The implementation of Common Core State Standards will put a huge strain on schools throughout the Country, especially those states whose economy are not solid.
Heidi Hayes Jacobs, Executive Director of the Curriculum Mapping Institute, whose work school districts throughout the country are following, has a outlook in a straight line with the globalists. Jacobs considers present teaching skills and paper textbook to be dated. Her website states that teaching for the 21st Century requires overhauling and updating the K-12 curriculum replacing it with contemporary content and skills in a deliberate process of upgrading to technology and how these changes are transforming teaching. The site goes on to say that with these newer technology tools students will be motivated and more engaged, with the goal to encourage wanting to learn. What Jacobs is striving for are students becoming informed users of multiple forms of media and gaining a global perspective.
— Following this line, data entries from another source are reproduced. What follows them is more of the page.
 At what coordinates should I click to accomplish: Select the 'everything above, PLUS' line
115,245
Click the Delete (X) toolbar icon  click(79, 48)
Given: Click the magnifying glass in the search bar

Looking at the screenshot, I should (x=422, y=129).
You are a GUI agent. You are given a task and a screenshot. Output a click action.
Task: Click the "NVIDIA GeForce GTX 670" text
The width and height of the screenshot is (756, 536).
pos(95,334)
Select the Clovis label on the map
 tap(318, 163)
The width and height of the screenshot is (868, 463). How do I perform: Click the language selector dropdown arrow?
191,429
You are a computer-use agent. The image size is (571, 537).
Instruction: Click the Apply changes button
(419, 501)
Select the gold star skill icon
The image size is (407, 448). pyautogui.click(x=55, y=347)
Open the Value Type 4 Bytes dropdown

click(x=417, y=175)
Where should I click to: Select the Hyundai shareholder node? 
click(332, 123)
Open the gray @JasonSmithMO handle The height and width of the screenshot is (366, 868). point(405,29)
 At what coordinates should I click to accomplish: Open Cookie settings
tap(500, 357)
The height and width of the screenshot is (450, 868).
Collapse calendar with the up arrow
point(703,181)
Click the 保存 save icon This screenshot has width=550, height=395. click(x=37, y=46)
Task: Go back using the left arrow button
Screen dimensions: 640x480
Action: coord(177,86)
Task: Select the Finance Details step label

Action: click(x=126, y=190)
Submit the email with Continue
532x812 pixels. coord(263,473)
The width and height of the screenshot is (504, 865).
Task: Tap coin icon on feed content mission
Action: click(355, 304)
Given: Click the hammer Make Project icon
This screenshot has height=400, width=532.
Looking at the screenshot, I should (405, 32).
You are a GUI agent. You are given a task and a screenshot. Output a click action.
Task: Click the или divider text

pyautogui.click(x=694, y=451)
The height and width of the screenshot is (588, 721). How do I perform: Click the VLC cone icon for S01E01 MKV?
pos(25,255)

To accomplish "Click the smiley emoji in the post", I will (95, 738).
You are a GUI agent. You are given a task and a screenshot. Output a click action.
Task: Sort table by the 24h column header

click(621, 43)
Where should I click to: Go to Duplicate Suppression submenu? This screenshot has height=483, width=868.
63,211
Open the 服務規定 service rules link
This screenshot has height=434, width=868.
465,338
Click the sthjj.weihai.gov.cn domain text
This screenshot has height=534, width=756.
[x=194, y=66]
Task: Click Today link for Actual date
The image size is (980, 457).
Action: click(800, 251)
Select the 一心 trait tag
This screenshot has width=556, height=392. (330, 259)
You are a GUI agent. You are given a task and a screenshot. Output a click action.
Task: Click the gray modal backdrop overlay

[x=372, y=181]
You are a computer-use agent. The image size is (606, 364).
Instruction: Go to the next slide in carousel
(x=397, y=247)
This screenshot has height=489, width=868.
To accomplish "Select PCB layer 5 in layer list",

Students writing essays or teachers standing at the front of the class giving a lecture is a thing of the past.

All these "shifts" (they don't call them changes, maybe it's too close to Obama's buzz work "change") are going to cost big $$$$$$ and are coming at a time when the cost of Obamacare is still a huge question.

Obama took a power grab with the two largest expenditures in our country, healthcare and education. While everyone is focused on the one, that being healthcare, the other is sliding on in at a cost of billions.

Within the Control Funding Formula that Gov. Brown put in place is a newly required Local Control Accountability Plan that will give schools a one time funding for Common Core upgrades. My school district is expected to receive $762,000 to buy technology upgrades and retrain teacher to align with Common Core; but making such "shifts" at a time when so much else is unsure, such as the Affordable Care Act and how or if that will be funded along with a soft state economy puts into question the availability of monies to make such drastic changes.

The Local Control Funding Formula out of Sacramento is the take from the middle class and give to the poor, Robin Hood formula.

The formula consists primarily of a three tiered structure based on student demographics, starting with base funding, which all students receive, next is supplemental funding for specific demographics and then concentration funding. Each district receives a per pupil base grant that vary between grades k-3, 4-6, 7-8 and 9-12. A supplemental grant of 35% of the base grant is provided for each student of these three special groups; English learner, economically disadvantaged or foster youth student. Those students that fall into more than one of the three categories can only be counted once for supplemental funding. Districts with an excess of 50% enrollment of the special group category are then given a concentration grant equal to 35% of the base grant for all student that exceed the 50% threshold.


Schools will transition to CFF using Proposition 98, a constitutional amendment approved by voters in 1988. But the future funds are not guaranteed.

These are issues that most parents haven't a clue about and the impact is great.